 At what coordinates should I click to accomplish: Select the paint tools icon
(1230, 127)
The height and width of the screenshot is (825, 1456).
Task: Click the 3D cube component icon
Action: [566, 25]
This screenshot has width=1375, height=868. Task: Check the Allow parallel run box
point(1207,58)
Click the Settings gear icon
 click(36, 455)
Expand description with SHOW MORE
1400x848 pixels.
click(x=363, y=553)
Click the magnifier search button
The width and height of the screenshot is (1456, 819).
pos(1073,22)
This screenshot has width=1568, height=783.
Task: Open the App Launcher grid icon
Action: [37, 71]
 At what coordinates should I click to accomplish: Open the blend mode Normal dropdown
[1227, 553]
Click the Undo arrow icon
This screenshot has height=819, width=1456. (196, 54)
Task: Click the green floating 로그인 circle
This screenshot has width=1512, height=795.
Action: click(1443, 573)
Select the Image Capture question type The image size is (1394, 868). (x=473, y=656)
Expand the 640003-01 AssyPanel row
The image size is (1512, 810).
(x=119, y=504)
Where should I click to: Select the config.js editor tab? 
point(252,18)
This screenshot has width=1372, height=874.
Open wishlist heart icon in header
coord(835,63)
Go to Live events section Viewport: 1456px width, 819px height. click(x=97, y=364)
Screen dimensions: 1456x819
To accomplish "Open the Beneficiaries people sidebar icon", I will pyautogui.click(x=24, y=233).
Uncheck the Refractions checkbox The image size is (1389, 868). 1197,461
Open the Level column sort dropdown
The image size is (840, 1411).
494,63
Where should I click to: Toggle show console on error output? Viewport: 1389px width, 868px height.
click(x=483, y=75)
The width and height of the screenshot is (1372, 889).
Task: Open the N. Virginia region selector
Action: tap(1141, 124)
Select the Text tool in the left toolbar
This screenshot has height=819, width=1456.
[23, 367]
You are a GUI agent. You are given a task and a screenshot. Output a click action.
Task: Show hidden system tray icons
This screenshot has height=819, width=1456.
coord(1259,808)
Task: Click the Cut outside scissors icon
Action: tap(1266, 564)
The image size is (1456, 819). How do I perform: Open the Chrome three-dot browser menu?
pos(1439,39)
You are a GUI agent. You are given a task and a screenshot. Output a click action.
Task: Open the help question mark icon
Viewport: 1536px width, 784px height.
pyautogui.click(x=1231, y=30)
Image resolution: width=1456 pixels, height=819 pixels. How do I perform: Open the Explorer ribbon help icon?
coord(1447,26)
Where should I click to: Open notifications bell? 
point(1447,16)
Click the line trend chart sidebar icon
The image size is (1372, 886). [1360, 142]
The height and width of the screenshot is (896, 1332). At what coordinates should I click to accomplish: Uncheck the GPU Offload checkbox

------------------------------------------------

● PROBLEM: Restate all of the entries above precisely.

● EXERCISE RESULT:
 At what coordinates should I click to accomplish: Select the paint tools icon
(1230, 127)
The height and width of the screenshot is (825, 1456).
Task: Click the 3D cube component icon
Action: [566, 25]
This screenshot has width=1375, height=868. Task: Check the Allow parallel run box
point(1207,58)
Click the Settings gear icon
 click(36, 455)
Expand description with SHOW MORE
1400x848 pixels.
click(x=363, y=553)
Click the magnifier search button
The width and height of the screenshot is (1456, 819).
pos(1073,22)
This screenshot has width=1568, height=783.
Task: Open the App Launcher grid icon
Action: [37, 71]
 At what coordinates should I click to accomplish: Open the blend mode Normal dropdown
[1227, 553]
Click the Undo arrow icon
This screenshot has height=819, width=1456. (196, 54)
Task: Click the green floating 로그인 circle
This screenshot has width=1512, height=795.
Action: click(1443, 573)
Select the Image Capture question type The image size is (1394, 868). (x=473, y=656)
Expand the 640003-01 AssyPanel row
The image size is (1512, 810).
(x=119, y=504)
Where should I click to: Select the config.js editor tab? 
point(252,18)
This screenshot has width=1372, height=874.
Open wishlist heart icon in header
coord(835,63)
Go to Live events section Viewport: 1456px width, 819px height. click(x=97, y=364)
Screen dimensions: 1456x819
To accomplish "Open the Beneficiaries people sidebar icon", I will pyautogui.click(x=24, y=233).
Uncheck the Refractions checkbox The image size is (1389, 868). 1197,461
Open the Level column sort dropdown
The image size is (840, 1411).
494,63
Where should I click to: Toggle show console on error output? Viewport: 1389px width, 868px height.
click(x=483, y=75)
The width and height of the screenshot is (1372, 889).
Task: Open the N. Virginia region selector
Action: tap(1141, 124)
Select the Text tool in the left toolbar
This screenshot has height=819, width=1456.
[23, 367]
You are a GUI agent. You are given a task and a screenshot. Output a click action.
Task: Show hidden system tray icons
This screenshot has height=819, width=1456.
coord(1259,808)
Task: Click the Cut outside scissors icon
Action: tap(1266, 564)
The image size is (1456, 819). How do I perform: Open the Chrome three-dot browser menu?
pos(1439,39)
You are a GUI agent. You are given a task and a screenshot. Output a click action.
Task: Open the help question mark icon
Viewport: 1536px width, 784px height.
pyautogui.click(x=1231, y=30)
Image resolution: width=1456 pixels, height=819 pixels. How do I perform: Open the Explorer ribbon help icon?
coord(1447,26)
Where should I click to: Open notifications bell? 
point(1447,16)
Click the line trend chart sidebar icon
The image size is (1372, 886). [1360, 142]
The height and width of the screenshot is (896, 1332). At what coordinates should I click to accomplish: Uncheck the GPU Offload checkbox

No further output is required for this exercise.